ANU researchers develop light management technique inspired by butterfly wings

Effective light management – control over factors such as scattering and reflection – is a proven way to boost efficiency in a solar module. Engineers at the ANU have developed a cone shaped nanostructure to control the direction of light, the material could be applied to high efficiency solar cells.

The team at ANU, led by Dr. Niraj Lal, said it had been inspired by the blue Morpho Didius butterfly, whose wings scatter light to produce a striking iridescent effect. Lal said that by producing a similar structure to the wings, the team was able to finely control the direction of light in a series of experiments.

“Being able to make light go exactly where you want has proven to be tricky up until now,” says Lal. “We were surprised by how well our tiny cone shaped structures worked to direct different colours of light where we wanted them to go.”

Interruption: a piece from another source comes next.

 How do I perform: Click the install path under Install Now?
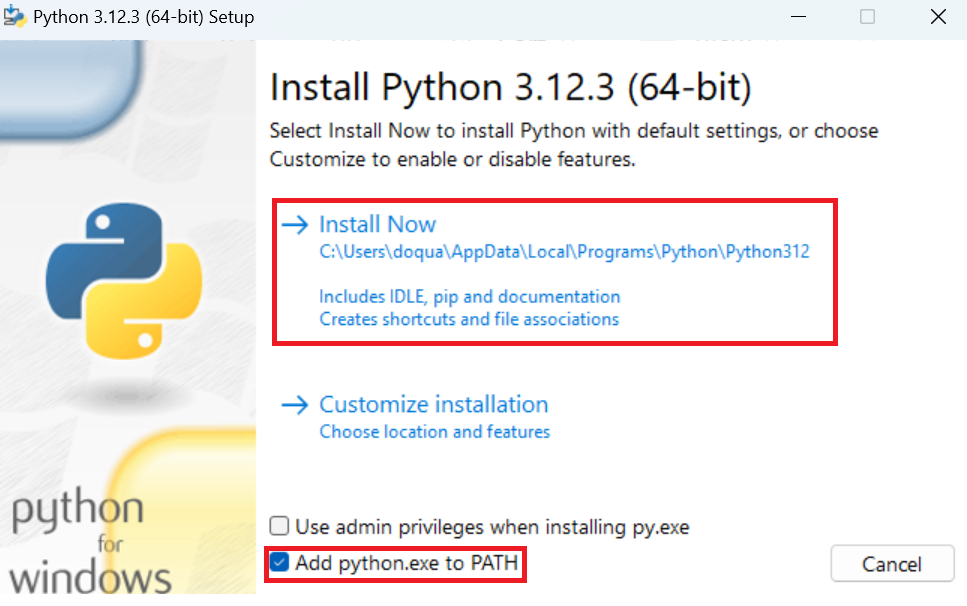[563, 251]
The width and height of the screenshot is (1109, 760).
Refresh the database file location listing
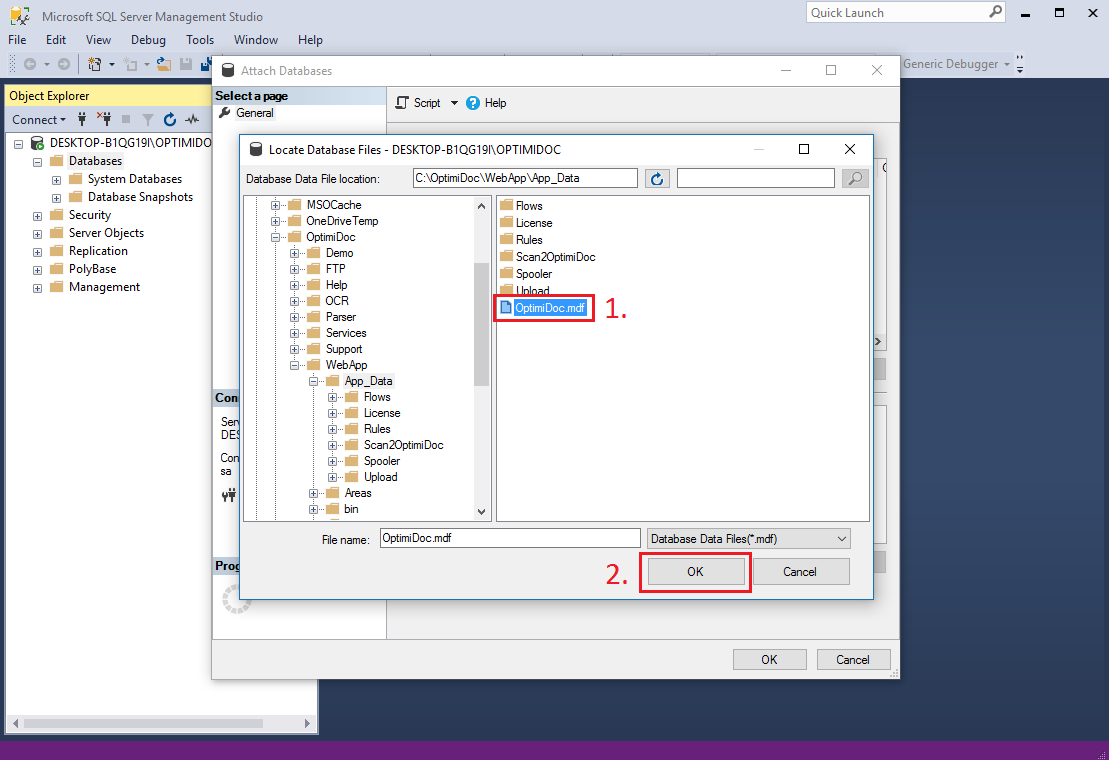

In April, ANU announced that it had developed a 26.4% efficient solar cell using a stacked configuration of perovskite and silicon. Lal stated that the new development could be applied to this cell, directing blue, green and ultraviolet light to the perovskite layer, and red, orange and yellow to the silicon layer.

“There’s a whole bunch of potential new applications using our light control technique, including next generation solar cell technologies,” continues Lal. “Scientists can greatly improve the efficiency of solar cells with effective light management.”

ANU also points out that the technique could have further applications, particularly in energy efficient buildings, thanks to the potential to control how much light and heat can pass through a window.

“Using our approach, a window could be designed to be transparent to some colours, while non-see through and matt textured for others,” says Lal. “So there are some very cool applications in architecture.”

Lal was also keen to stress that the technique could be scaled up and does not require prohibitively expensive technology: “These intricate nanostructures grow and assemble themselves – it’s not by precise control with a tiny laser or electrons.”